VICE Games independently verified those partial emails were associated with the three accounts.
The account caught fire in Nintendo fandom, where all it takes is someone farting a rumor in the wrong direction to cause panic, and was quickly bolstered by individuals like OatmealDome, a high-profile dataminer in the Nintendo community, vouching for claims the account was legitimate. In this case, the claim came from Twitter user and Nintendo fan Thomasnet_mc, who said they had “seen the actual email to register @supermario35th.”
When contacted by VICE Games, Thomasnet_mc explained their process. If the Twitter account has the “password reset protect” option enabled, the user needs to correctly input the email address associated with the account in order for Twitter to send a password reset email. If the user puts in the wrong email address, Twitter won’t proceed to the next step. Thomasnet_mc managed to use public information to guess what the legitimate email might be and—voila—it included an actual and seemingly working nintendo.co.jp address. Twitter sent the password reset.

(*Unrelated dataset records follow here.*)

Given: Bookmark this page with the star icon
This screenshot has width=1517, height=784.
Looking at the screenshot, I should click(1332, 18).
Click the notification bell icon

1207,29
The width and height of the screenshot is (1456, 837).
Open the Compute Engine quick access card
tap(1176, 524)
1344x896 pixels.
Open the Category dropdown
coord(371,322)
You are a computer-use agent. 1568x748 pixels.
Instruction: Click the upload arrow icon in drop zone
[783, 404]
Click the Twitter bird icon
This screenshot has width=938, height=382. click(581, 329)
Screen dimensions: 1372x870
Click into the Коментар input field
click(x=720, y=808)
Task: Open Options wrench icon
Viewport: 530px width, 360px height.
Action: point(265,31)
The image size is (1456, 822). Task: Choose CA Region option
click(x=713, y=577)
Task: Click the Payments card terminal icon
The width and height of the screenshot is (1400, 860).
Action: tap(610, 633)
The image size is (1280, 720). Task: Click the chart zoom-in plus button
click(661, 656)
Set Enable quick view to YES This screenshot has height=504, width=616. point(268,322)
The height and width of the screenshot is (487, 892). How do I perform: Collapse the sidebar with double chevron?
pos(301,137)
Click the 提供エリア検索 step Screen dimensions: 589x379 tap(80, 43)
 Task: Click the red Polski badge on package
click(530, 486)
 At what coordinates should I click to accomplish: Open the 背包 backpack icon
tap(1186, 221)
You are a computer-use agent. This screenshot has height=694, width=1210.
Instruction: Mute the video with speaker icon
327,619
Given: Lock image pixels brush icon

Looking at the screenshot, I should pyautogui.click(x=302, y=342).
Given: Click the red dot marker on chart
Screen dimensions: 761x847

VICE Games was able to privately reproduce this same process.
With the legitimacy of the Mario account seemingly established, it’s not surprising people went searching for others, which is how we ended up with today’s NSFW F-Zero debacle.
The Twitter account @FZeroJP shared similar characteristics, with the password reset function surfacing an email address starting with “ml” and ending with @n*******.**.**. Plus? This year is the 30th anniversary for F-Zero, a chronically overlooked franchise by Nintendo. The last major F-Zero release was F-Zero GX for GameCube in 2003, which means it’s been nearly 20 years since the company touched the racing series. It seems due for an update.
This is how you end up with a bunch of news articles rumoring about a new F-Zero.
It’s also how you trick a bunch of anxious Nintendo fans. Earlier today, the account, registered back in March, broke its silence and tweeted a weird and vaguely pornographic video set to one of the most iconic musical bops from the original F-Zero soundtrack.
Thomasnet_vc, the same person who appeared to crack the code on the Mario account, was raising red flags about F-Zero from the start, and suspected someone was playing the fanbase. They were right.
“Please send any new accounts you found so I can check!” they shared on Twitter today.
If we know anything about Nintendo fandom, they’re bound to find a new rumor to obsess over soon, even if it’s not very reliable.